A resource is a decorated function that yields data items. Resources represent individual data streams like API endpoints, database tables, or file collections. Each resource typically maps to a single table in your destination.
What is a Resource?
A resource in dlt:
- Yields data items from a source like an API, database, or file
- Defines table schema including name, columns, and data types
- Controls write behavior with write dispositions (append, replace, merge)
- Manages its own state for incremental loading
- Can be composed into transformers and pipelines
Think of a resource as a single data stream that knows how to fetch data and describe its structure.
Creating a Resource
Use the @dlt.resource decorator:
import dlt
from dlt.sources.helpers.rest_client import paginate
@dlt.resource(write_disposition="append")
def github_issues(api_token: str = dlt.secrets.value):
"""Fetch all issues from a GitHub repository"""
url = "https://api.github.com/repos/dlt-hub/dlt/issues"
headers = {"Authorization": f"token {api_token}"}
for page in paginate(url, headers=headers):
yield page
As a Standalone Function
import dlt
pipeline = dlt.pipeline(
pipeline_name="github_pipeline",
destination="duckdb",
dataset_name="github_data"
)
load_info = pipeline.run(github_issues())
print(load_info)
Inside a Source
import dlt
@dlt.source
def github_source(repo: str = "dlt-hub/dlt"):
@dlt.resource(write_disposition="replace")
def issues():
url = f"https://api.github.com/repos/{repo}/issues"
for page in paginate(url):
yield page
@dlt.resource(write_disposition="append")
def pull_requests():
url = f"https://api.github.com/repos/{repo}/pulls"

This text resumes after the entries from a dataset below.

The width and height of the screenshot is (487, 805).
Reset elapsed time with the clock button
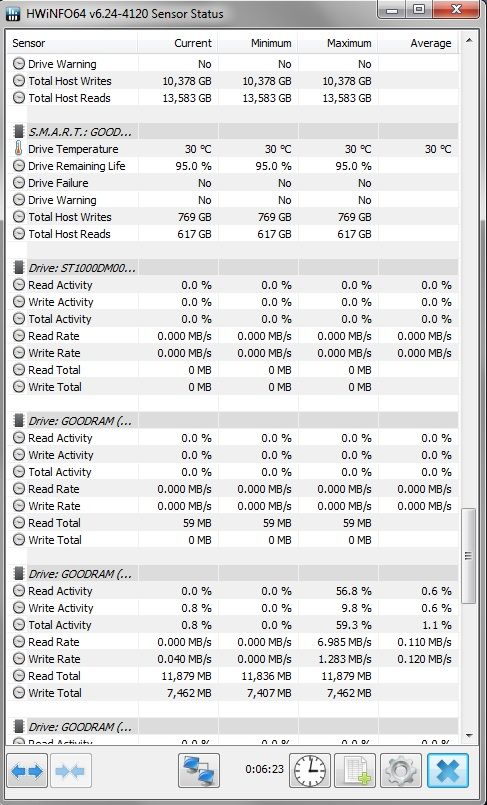pyautogui.click(x=310, y=770)
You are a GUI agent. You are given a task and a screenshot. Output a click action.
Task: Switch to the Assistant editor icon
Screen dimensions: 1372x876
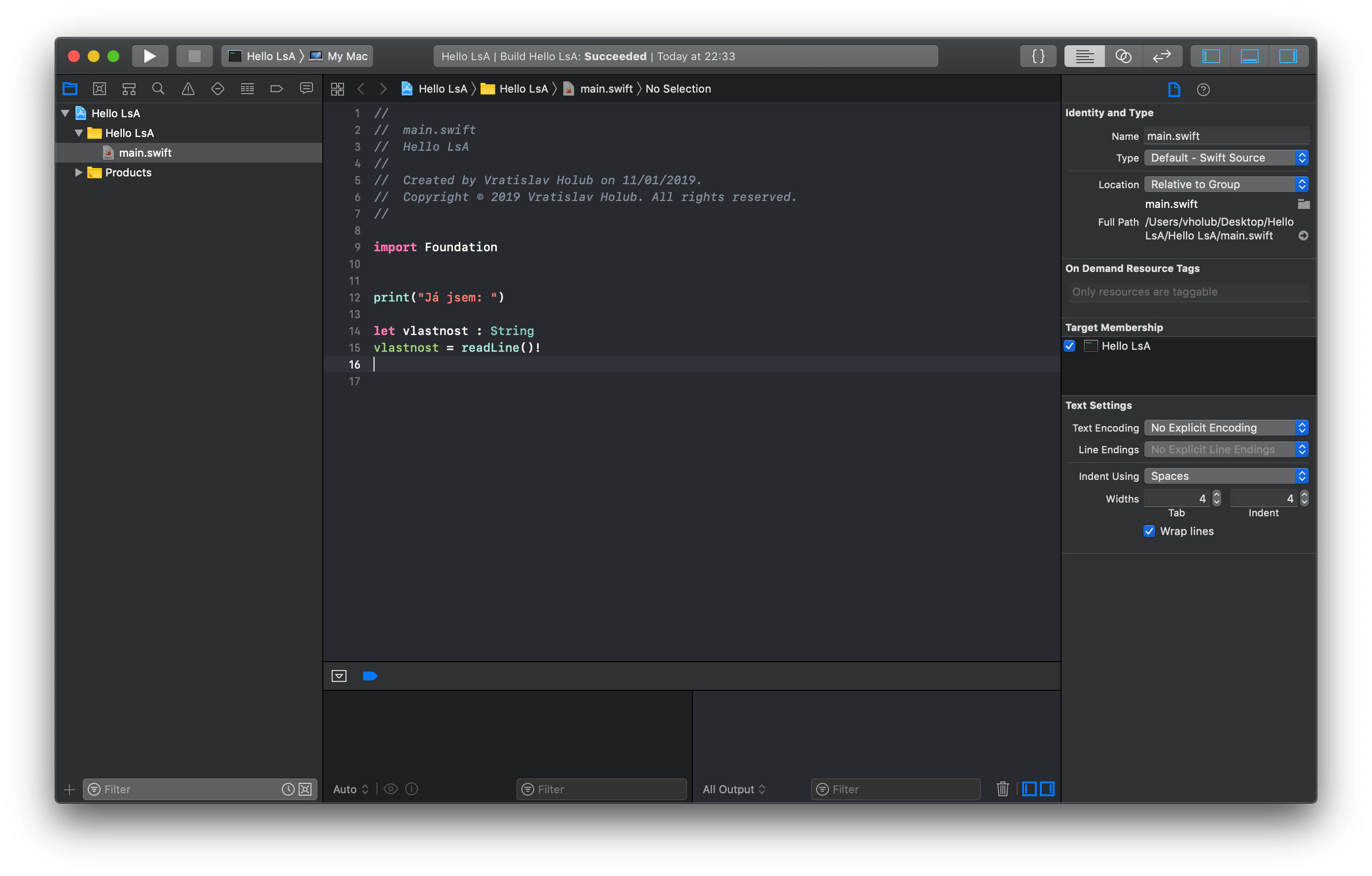[1123, 56]
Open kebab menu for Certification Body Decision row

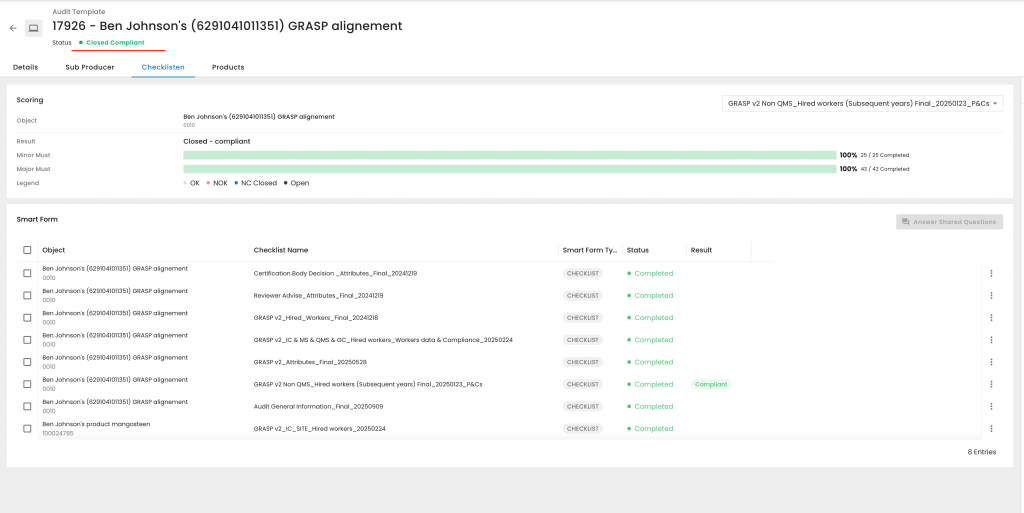(x=991, y=273)
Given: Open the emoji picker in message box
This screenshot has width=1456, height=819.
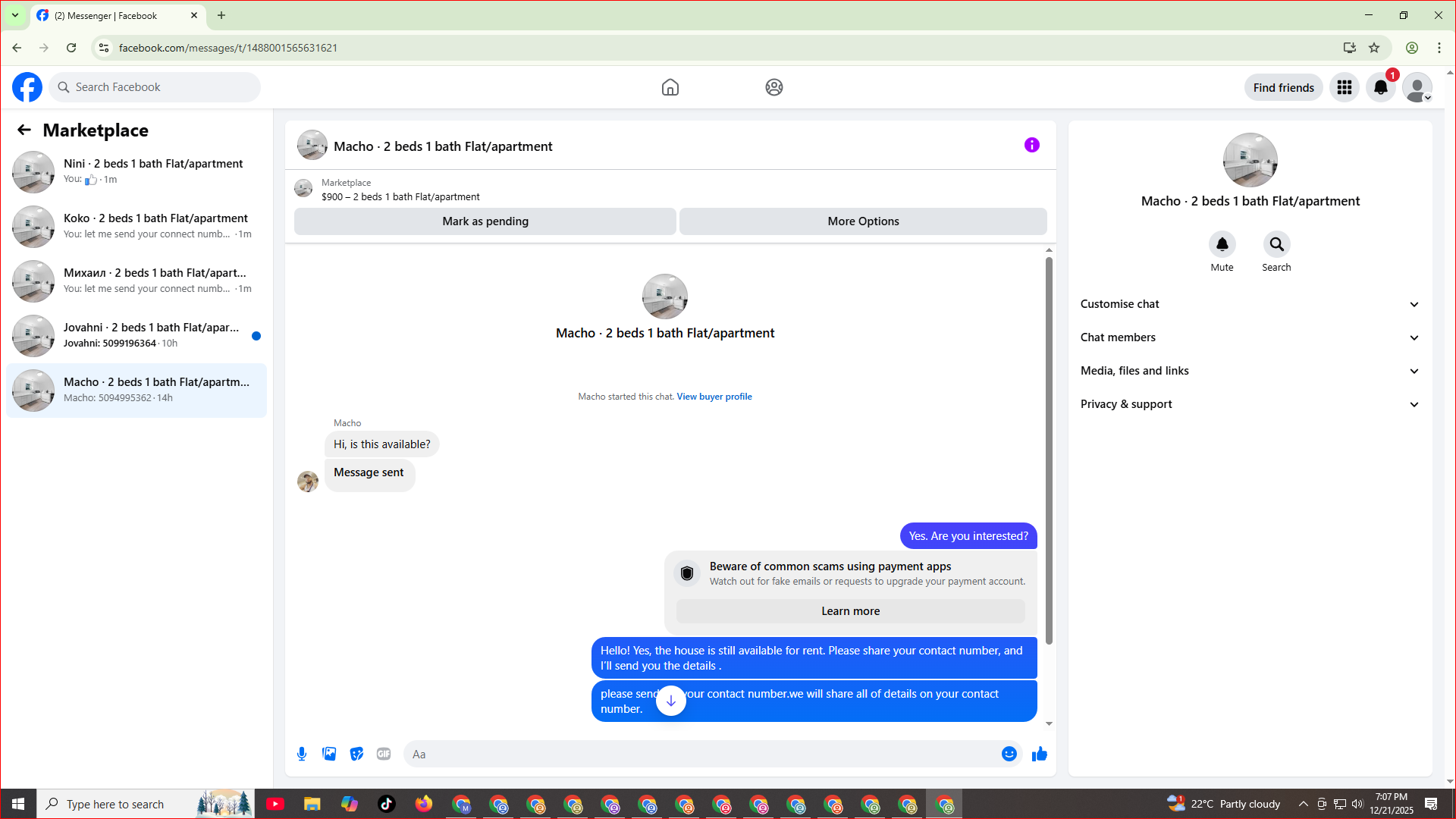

for page in paginate(url):
yield page
return [issues, pull_requests]
Resource Decorator Parameters
From /home/daytona/workspace/source/dlt/extract/decorators.py:540-563:
@dlt.resource(
name="my_resource", # Resource name (defaults to function name)
table_name="my_table", # Table name if different from resource name
write_disposition="append", # How to write: append, replace, merge, skip
columns={...}, # Column definitions and hints
primary_key="id", # Primary key column(s)
merge_key="updated_at", # Merge key for deduplication
max_table_nesting=2, # Max nesting depth
schema_contract={ # Schema evolution control
"tables": "evolve",
"columns": "freeze",
"data_type": "evolve"
},
selected=True, # Include in pipeline extraction
parallelized=False, # Extract in parallel
incremental=dlt.sources.incremental("updated_at") # Incremental loading
)
def my_resource():
yield {...}
Essential Parameters
name (str): Resource and default table name. Defaults to function name.
write_disposition (str): Controls data writing behavior:
"append" - Add new data to existing table (default)
"replace" - Replace all existing data
"merge" - Deduplicate and merge based on primary_key/merge_key
"skip" - Skip loading entirely
primary_key (str | list[str]): Column(s) that uniquely identify records. Used with merge disposition.
merge_key (str | list[str]): Column(s) for deduplication. Removes overlapping data ranges.
Write Dispositions
Append
Always add new data:
@dlt.resource(write_disposition="append")
def events():
"""Each run adds new events to the table"""
yield {"event": "user_login", "timestamp": pendulum.now()}
yield {"event": "page_view", "timestamp": pendulum.now()}
Replace
Replace all existing data:
@dlt.resource(write_disposition="replace")
def current_users():
"""Latest snapshot of users - replaces previous data"""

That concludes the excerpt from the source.